Yes, I consider this when I send stories. If I have a story that I think really belongs in a particular magazine, I will send it there first even if there are other venues that pay more, etc, (I typically use it to sift between magazines on the same basic level, as when deciding between professional publications). NOTE! I roll my eyes really hard when people send stories to Shimmer and the cover letter actually says that the author thinks the story a good fit. You don’t need to say it... (Although, if you have done/do this, just stop. Or don't. Whatever. Don’t freak out about it. Nobody rejects based on the cover letter unless you’re threatening to kill their children, or worse, their cats.)

HOWEVER. I recommend only considering what you know (or think you know) about the editor’s tastes when you’re choosing between magazines. If you have a story that’s publication-worthy but didn’t sell, DO send it to the magazines that you don’t think buy stories quite like that! I was later told that the first story I ever sold was not the type of thing that magazine usually publishes, but they bought it anyway. So! While it’s a useful thing to consider, don’t let it stop you.


This is just how I do it. Other people have their own methods (and some people do find that making their own personal list to work down is effective). Just like writing, figuring out how to sell stories is a work-in-progress.

PS: Also, it's a completely useless exercise unless you can write well, so make sure you're still improving and writing awesome stories that claw their way out of you like happy little chest bursters.

Thoughts?

Comments

( 4 comments — Leave a comment )
[info]shweta_narayan wrote:
Jan. 4th, 2012 08:10 pm (UTC)
IJWTS
You're one of the few people who can get me to read a long thing when I already know the content, just to see how you're going to phrase it. Which always gets me giggling :D
[info]azahru wrote:
Jan. 5th, 2012 05:52 pm (UTC)
Re: IJWTS
Ditto.

And ditto on the outside the box markets, especially when it comes to genre definition. I find duotrope very encouraging, every time I get a rejection it gives me an opportunity to increase my submission stats.
[info]fenmere wrote:
Jan. 4th, 2012 08:51 pm (UTC)
This all makes a hell of a lot of sense to me. Matches most of what I know about marketing in other industries (you know, my job), that's for sure!
[info]skellington1 wrote:
Jan. 5th, 2012 02:09 am (UTC)
since there are slices of toast with better bibliographies than mine

Any particular pieces of toast you'd recommend?

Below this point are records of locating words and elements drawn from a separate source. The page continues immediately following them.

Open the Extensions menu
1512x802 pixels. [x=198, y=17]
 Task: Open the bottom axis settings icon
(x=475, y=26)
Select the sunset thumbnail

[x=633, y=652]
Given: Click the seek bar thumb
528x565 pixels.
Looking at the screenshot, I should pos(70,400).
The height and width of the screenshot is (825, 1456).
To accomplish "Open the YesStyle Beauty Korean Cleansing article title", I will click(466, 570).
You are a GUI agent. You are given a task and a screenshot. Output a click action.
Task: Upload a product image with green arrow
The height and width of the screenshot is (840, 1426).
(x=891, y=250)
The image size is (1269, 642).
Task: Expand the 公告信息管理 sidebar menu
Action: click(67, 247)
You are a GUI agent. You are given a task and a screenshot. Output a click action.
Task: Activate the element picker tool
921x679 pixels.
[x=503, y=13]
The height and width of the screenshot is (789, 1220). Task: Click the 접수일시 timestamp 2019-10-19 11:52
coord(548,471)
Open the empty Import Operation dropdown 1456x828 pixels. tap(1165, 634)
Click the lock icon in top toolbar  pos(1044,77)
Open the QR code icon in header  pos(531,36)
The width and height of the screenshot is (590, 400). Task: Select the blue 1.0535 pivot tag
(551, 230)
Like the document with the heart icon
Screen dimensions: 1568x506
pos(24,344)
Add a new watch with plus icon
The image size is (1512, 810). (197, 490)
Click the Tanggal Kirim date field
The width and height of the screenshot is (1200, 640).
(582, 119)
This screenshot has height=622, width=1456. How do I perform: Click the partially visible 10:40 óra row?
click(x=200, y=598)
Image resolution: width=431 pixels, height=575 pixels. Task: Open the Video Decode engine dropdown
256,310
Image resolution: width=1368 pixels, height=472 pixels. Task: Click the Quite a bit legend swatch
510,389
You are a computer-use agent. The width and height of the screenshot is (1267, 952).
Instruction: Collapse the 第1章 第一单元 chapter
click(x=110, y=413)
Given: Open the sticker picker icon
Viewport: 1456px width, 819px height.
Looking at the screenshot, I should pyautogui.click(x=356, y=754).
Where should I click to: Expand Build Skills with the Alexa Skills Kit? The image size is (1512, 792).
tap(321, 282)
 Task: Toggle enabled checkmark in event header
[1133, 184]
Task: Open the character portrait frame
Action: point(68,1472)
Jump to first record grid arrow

I thought it was an interesting read, though I've only ever managed one short story and it was deservedly trashed (It did garner my first and only rejection, though! *g*). Still, your way of putting things is amusing and the information made sense.

Also, I now seriously, deeply want to fly paper airplans off the Deception Pass bridge. It's been a long time since I've been up there, and I didn't have paper to hand then.